Aim → Reproduce the material below word for word, keeping every line unchanged and in its original order.

(Extracted records)

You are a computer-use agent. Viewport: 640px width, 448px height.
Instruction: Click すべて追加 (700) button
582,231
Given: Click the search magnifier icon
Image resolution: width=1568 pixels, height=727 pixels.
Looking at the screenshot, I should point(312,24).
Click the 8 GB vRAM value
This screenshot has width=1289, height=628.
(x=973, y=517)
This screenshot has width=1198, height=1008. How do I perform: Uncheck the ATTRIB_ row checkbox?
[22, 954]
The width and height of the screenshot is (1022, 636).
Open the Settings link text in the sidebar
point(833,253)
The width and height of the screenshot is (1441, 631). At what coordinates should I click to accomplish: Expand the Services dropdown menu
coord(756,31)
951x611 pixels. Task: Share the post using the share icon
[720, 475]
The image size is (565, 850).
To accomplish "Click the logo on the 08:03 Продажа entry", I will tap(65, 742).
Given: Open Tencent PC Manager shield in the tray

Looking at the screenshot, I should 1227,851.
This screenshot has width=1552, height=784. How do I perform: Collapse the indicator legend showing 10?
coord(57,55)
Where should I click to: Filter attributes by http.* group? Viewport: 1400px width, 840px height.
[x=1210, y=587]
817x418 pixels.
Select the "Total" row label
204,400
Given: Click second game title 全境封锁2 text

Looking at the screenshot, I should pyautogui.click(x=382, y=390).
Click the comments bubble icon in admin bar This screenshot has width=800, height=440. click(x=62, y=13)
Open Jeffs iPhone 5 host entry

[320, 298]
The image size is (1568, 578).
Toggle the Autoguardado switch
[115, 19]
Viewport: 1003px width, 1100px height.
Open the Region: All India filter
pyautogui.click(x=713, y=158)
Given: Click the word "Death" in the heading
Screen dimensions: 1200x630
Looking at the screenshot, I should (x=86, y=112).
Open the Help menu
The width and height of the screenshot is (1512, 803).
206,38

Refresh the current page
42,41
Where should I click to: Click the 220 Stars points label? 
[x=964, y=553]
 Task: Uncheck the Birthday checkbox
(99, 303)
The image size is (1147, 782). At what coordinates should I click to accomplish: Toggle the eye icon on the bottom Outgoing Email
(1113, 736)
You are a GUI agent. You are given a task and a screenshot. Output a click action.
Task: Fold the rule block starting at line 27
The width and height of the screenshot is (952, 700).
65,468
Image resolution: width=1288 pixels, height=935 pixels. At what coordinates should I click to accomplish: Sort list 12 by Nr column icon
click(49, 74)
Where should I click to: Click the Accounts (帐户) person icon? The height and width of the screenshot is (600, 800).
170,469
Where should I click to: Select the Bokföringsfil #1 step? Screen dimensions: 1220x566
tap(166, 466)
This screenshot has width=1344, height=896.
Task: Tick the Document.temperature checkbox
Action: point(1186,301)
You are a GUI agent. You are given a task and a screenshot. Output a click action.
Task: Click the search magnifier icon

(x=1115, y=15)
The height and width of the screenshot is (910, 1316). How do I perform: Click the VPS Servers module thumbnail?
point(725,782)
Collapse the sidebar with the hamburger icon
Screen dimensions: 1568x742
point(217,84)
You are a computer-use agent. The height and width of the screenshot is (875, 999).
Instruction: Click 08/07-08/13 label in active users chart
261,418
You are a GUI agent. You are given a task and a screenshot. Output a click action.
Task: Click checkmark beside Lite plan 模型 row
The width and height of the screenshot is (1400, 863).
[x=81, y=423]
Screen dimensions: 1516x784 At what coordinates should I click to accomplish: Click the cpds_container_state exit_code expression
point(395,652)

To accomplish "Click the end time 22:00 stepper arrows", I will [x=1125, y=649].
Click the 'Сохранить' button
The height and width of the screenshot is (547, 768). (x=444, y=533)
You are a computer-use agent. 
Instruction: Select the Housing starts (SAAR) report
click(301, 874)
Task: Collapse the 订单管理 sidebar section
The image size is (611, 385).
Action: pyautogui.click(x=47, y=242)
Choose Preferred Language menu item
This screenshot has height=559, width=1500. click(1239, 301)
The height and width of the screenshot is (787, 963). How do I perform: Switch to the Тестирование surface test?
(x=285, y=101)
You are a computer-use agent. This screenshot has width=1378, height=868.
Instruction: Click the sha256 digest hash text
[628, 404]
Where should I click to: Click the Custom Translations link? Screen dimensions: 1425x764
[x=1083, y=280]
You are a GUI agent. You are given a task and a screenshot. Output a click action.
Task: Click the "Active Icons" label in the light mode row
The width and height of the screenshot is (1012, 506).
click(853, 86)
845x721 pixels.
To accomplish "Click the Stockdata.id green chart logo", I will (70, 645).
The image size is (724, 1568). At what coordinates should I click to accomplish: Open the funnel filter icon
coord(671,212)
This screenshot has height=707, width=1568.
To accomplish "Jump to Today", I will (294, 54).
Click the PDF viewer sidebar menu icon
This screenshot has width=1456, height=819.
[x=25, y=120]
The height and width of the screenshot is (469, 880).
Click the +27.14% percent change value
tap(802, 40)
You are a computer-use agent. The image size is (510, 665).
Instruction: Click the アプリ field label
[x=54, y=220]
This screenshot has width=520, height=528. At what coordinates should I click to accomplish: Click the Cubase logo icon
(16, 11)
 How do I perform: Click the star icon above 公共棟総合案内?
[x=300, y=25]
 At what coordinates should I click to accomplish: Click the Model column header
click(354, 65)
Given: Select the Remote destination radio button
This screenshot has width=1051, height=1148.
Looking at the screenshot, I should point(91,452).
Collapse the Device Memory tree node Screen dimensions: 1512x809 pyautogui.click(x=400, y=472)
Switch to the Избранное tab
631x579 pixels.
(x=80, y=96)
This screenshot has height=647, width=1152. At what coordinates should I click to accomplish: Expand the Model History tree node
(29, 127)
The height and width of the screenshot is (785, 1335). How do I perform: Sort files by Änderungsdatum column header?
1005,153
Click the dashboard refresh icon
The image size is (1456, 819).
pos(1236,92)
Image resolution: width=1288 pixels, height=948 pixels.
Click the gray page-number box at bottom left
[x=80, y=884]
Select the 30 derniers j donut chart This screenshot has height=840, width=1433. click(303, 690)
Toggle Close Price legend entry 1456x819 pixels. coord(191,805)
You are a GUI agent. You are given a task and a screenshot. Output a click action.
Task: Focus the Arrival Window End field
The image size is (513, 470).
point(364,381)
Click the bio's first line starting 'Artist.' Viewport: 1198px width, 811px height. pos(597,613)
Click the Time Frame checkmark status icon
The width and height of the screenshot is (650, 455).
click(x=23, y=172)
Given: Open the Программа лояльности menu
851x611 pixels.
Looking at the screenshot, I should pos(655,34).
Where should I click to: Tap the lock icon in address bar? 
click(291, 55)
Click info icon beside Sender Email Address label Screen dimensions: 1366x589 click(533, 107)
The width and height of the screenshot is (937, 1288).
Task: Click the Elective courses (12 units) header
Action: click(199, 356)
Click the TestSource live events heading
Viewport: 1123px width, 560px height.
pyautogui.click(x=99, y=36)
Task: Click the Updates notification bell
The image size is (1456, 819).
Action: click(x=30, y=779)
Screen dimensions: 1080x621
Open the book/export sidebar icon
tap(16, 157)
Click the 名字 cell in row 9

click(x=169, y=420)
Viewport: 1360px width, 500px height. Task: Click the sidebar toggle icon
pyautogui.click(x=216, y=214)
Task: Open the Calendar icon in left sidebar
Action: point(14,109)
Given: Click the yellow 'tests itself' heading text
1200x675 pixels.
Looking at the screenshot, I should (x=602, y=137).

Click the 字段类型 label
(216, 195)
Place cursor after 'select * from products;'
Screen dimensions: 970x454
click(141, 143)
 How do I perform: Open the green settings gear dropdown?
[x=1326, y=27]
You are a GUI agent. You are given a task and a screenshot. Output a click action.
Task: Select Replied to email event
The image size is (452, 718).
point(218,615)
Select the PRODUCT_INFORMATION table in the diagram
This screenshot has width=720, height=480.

Reply to the task →
You are a computer-use agent. Viewport: 640px width, 448px height.
Instruction: Click すべて追加 (700) button
582,231
Given: Click the search magnifier icon
Image resolution: width=1568 pixels, height=727 pixels.
Looking at the screenshot, I should point(312,24).
Click the 8 GB vRAM value
This screenshot has width=1289, height=628.
(x=973, y=517)
This screenshot has width=1198, height=1008. How do I perform: Uncheck the ATTRIB_ row checkbox?
[22, 954]
The width and height of the screenshot is (1022, 636).
Open the Settings link text in the sidebar
point(833,253)
The width and height of the screenshot is (1441, 631). At what coordinates should I click to accomplish: Expand the Services dropdown menu
coord(756,31)
951x611 pixels. Task: Share the post using the share icon
[720, 475]
The image size is (565, 850).
To accomplish "Click the logo on the 08:03 Продажа entry", I will tap(65, 742).
Given: Open Tencent PC Manager shield in the tray

Looking at the screenshot, I should 1227,851.
This screenshot has width=1552, height=784. How do I perform: Collapse the indicator legend showing 10?
coord(57,55)
Where should I click to: Filter attributes by http.* group? Viewport: 1400px width, 840px height.
[x=1210, y=587]
817x418 pixels.
Select the "Total" row label
204,400
Given: Click second game title 全境封锁2 text

Looking at the screenshot, I should pyautogui.click(x=382, y=390).
Click the comments bubble icon in admin bar This screenshot has width=800, height=440. click(x=62, y=13)
Open Jeffs iPhone 5 host entry

[320, 298]
The image size is (1568, 578).
Toggle the Autoguardado switch
[115, 19]
Viewport: 1003px width, 1100px height.
Open the Region: All India filter
pyautogui.click(x=713, y=158)
Given: Click the word "Death" in the heading
Screen dimensions: 1200x630
Looking at the screenshot, I should (x=86, y=112).
Open the Help menu
The width and height of the screenshot is (1512, 803).
206,38

Refresh the current page
42,41
Where should I click to: Click the 220 Stars points label? 
[x=964, y=553]
 Task: Uncheck the Birthday checkbox
(99, 303)
The image size is (1147, 782). At what coordinates should I click to accomplish: Toggle the eye icon on the bottom Outgoing Email
(1113, 736)
You are a GUI agent. You are given a task and a screenshot. Output a click action.
Task: Fold the rule block starting at line 27
The width and height of the screenshot is (952, 700).
65,468
Image resolution: width=1288 pixels, height=935 pixels. At what coordinates should I click to accomplish: Sort list 12 by Nr column icon
click(49, 74)
Where should I click to: Click the Accounts (帐户) person icon? The height and width of the screenshot is (600, 800).
170,469
Where should I click to: Select the Bokföringsfil #1 step? Screen dimensions: 1220x566
tap(166, 466)
This screenshot has width=1344, height=896.
Task: Tick the Document.temperature checkbox
Action: point(1186,301)
You are a GUI agent. You are given a task and a screenshot. Output a click action.
Task: Click the search magnifier icon

(x=1115, y=15)
The height and width of the screenshot is (910, 1316). How do I perform: Click the VPS Servers module thumbnail?
point(725,782)
Collapse the sidebar with the hamburger icon
Screen dimensions: 1568x742
point(217,84)
You are a computer-use agent. The height and width of the screenshot is (875, 999).
Instruction: Click 08/07-08/13 label in active users chart
261,418
You are a GUI agent. You are given a task and a screenshot. Output a click action.
Task: Click checkmark beside Lite plan 模型 row
The width and height of the screenshot is (1400, 863).
[x=81, y=423]
Screen dimensions: 1516x784 At what coordinates should I click to accomplish: Click the cpds_container_state exit_code expression
point(395,652)

To accomplish "Click the end time 22:00 stepper arrows", I will [x=1125, y=649].
Click the 'Сохранить' button
The height and width of the screenshot is (547, 768). (x=444, y=533)
You are a computer-use agent. 
Instruction: Select the Housing starts (SAAR) report
click(301, 874)
Task: Collapse the 订单管理 sidebar section
The image size is (611, 385).
Action: pyautogui.click(x=47, y=242)
Choose Preferred Language menu item
This screenshot has height=559, width=1500. click(1239, 301)
The height and width of the screenshot is (787, 963). How do I perform: Switch to the Тестирование surface test?
(x=285, y=101)
You are a computer-use agent. This screenshot has width=1378, height=868.
Instruction: Click the sha256 digest hash text
[628, 404]
Where should I click to: Click the Custom Translations link? Screen dimensions: 1425x764
[x=1083, y=280]
You are a GUI agent. You are given a task and a screenshot. Output a click action.
Task: Click the "Active Icons" label in the light mode row
The width and height of the screenshot is (1012, 506).
click(853, 86)
845x721 pixels.
To accomplish "Click the Stockdata.id green chart logo", I will (70, 645).
The image size is (724, 1568). At what coordinates should I click to accomplish: Open the funnel filter icon
coord(671,212)
This screenshot has height=707, width=1568.
To accomplish "Jump to Today", I will (294, 54).
Click the PDF viewer sidebar menu icon
This screenshot has width=1456, height=819.
[x=25, y=120]
The height and width of the screenshot is (469, 880).
Click the +27.14% percent change value
tap(802, 40)
You are a computer-use agent. The image size is (510, 665).
Instruction: Click the アプリ field label
[x=54, y=220]
This screenshot has width=520, height=528. At what coordinates should I click to accomplish: Click the Cubase logo icon
(16, 11)
 How do I perform: Click the star icon above 公共棟総合案内?
[x=300, y=25]
 At what coordinates should I click to accomplish: Click the Model column header
click(354, 65)
Given: Select the Remote destination radio button
This screenshot has width=1051, height=1148.
Looking at the screenshot, I should point(91,452).
Collapse the Device Memory tree node Screen dimensions: 1512x809 pyautogui.click(x=400, y=472)
Switch to the Избранное tab
631x579 pixels.
(x=80, y=96)
This screenshot has height=647, width=1152. At what coordinates should I click to accomplish: Expand the Model History tree node
(29, 127)
The height and width of the screenshot is (785, 1335). How do I perform: Sort files by Änderungsdatum column header?
1005,153
Click the dashboard refresh icon
The image size is (1456, 819).
pos(1236,92)
Image resolution: width=1288 pixels, height=948 pixels.
Click the gray page-number box at bottom left
[x=80, y=884]
Select the 30 derniers j donut chart This screenshot has height=840, width=1433. click(303, 690)
Toggle Close Price legend entry 1456x819 pixels. coord(191,805)
You are a GUI agent. You are given a task and a screenshot. Output a click action.
Task: Focus the Arrival Window End field
The image size is (513, 470).
point(364,381)
Click the bio's first line starting 'Artist.' Viewport: 1198px width, 811px height. pos(597,613)
Click the Time Frame checkmark status icon
The width and height of the screenshot is (650, 455).
click(x=23, y=172)
Given: Open the Программа лояльности menu
851x611 pixels.
Looking at the screenshot, I should pos(655,34).
Where should I click to: Tap the lock icon in address bar? 
click(291, 55)
Click info icon beside Sender Email Address label Screen dimensions: 1366x589 click(533, 107)
The width and height of the screenshot is (937, 1288).
Task: Click the Elective courses (12 units) header
Action: click(199, 356)
Click the TestSource live events heading
Viewport: 1123px width, 560px height.
pyautogui.click(x=99, y=36)
Task: Click the Updates notification bell
The image size is (1456, 819).
Action: click(x=30, y=779)
Screen dimensions: 1080x621
Open the book/export sidebar icon
tap(16, 157)
Click the 名字 cell in row 9

click(x=169, y=420)
Viewport: 1360px width, 500px height. Task: Click the sidebar toggle icon
pyautogui.click(x=216, y=214)
Task: Open the Calendar icon in left sidebar
Action: point(14,109)
Given: Click the yellow 'tests itself' heading text
1200x675 pixels.
Looking at the screenshot, I should (x=602, y=137).

Click the 字段类型 label
(216, 195)
Place cursor after 'select * from products;'
Screen dimensions: 970x454
click(141, 143)
 How do I perform: Open the green settings gear dropdown?
[x=1326, y=27]
You are a GUI agent. You are given a task and a screenshot. Output a click action.
Task: Select Replied to email event
The image size is (452, 718).
point(218,615)
Select the PRODUCT_INFORMATION table in the diagram
This screenshot has width=720, height=480.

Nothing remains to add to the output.